Edgar Ghazarian, de « Arménie Forte », a répliqué en évoquant les liens de députés actuels et anciens du Contrat civil avec l’ancien parti au pouvoir :
« Andranik Kotcharian a été l’assistant de Vazgen Sarkissian. Vazgen Sarkissian est l’un des dirigeants qui ont joué le rôle le plus important dans l’histoire du Parti républicain. Sergueï Bagratian, lorsque le HHK était au pouvoir, a été proposé par le BHK, alors partenaire de la coalition, puis nommé gouverneur de la région de Vayots Dzor. Parmi ceux qui n’ont pas été élus cette fois-ci, Shirak Torossian a été élu à trois reprises député à l’Assemblée nationale sur la liste proportionnelle du HHK. »
Arthur Khatchatrian, du groupe « Arménie », a également déclaré :
« Quand je regarde en arrière, M. Konjoryan a appartenu à deux partis… et l’un des vice-présidents du Contrat civil est lui aussi un ancien membre du BHK… »

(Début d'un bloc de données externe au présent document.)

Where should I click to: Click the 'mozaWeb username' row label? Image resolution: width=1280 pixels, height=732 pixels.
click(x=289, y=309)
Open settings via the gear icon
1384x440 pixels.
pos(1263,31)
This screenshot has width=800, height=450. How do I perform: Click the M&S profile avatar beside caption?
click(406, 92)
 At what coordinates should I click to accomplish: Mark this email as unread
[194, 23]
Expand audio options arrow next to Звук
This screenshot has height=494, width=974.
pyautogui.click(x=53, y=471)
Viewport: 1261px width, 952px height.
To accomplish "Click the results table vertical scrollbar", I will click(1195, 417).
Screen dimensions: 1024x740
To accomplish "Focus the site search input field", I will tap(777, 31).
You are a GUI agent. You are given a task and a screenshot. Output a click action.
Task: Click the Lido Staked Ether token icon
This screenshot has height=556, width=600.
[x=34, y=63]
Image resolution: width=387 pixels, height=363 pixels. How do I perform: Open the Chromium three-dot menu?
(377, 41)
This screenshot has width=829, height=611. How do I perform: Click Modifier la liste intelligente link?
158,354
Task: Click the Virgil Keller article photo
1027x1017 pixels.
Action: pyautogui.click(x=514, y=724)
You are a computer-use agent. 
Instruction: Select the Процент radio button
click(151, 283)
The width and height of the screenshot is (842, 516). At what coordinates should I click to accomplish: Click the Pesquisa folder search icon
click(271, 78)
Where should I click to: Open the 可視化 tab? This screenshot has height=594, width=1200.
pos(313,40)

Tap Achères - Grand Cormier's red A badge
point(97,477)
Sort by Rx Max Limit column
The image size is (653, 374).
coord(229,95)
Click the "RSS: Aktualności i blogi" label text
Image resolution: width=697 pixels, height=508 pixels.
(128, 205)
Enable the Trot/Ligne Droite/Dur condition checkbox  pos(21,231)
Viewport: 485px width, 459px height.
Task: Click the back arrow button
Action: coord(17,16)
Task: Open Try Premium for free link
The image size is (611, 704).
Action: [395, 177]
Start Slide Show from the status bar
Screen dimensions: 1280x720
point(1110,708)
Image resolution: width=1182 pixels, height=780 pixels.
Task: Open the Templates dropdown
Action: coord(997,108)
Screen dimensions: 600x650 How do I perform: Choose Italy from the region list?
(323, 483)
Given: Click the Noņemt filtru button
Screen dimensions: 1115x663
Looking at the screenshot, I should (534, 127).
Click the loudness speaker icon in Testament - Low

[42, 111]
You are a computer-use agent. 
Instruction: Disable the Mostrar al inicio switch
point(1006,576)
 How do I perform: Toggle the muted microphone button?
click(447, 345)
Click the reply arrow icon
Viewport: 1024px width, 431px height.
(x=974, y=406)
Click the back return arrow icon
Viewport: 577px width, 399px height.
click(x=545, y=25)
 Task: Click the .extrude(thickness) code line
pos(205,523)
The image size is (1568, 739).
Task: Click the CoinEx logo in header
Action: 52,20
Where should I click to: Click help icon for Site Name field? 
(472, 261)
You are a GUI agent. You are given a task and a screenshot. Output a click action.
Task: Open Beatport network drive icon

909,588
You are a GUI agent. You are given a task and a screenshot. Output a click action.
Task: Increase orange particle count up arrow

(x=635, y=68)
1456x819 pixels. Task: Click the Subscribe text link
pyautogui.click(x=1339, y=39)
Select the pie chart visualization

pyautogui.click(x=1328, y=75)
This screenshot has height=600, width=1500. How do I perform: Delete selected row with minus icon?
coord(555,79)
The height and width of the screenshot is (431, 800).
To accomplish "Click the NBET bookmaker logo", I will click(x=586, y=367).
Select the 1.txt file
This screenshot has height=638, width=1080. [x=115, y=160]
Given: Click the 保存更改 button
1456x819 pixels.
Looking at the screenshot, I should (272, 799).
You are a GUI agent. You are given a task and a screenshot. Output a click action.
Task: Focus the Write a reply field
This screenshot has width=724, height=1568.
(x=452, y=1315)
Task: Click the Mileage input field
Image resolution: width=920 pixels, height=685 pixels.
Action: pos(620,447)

Le vice-président de l’Assemblée nationale issu de la majorité, Hayk Konjoryan, a en effet été membre d’Arménie lumineuse, le parti dirigé par Edmon Maroukian.
Vahagn Aleksanian a, pour sa part, affirmé qu’il n’avait jamais été membre d’aucun autre parti que le Contrat civil.
Iveta Tonoyan, cheffe de l’administration du BHK, a toutefois déclaré à Azatutyun que Vahagn Aleksanian avait été « activement impliqué dans les activités de l’organisation de jeunesse du BHK ». Elle a précisé que de nombreuses vidéos et photographies conservées dans les archives en apporteraient la preuve.
Tonoyan a qualifié l’affirmation d’Aleksanian selon laquelle il n’aurait jamais été membre du BHK de « tentative infructueuse d’effacer son passé ».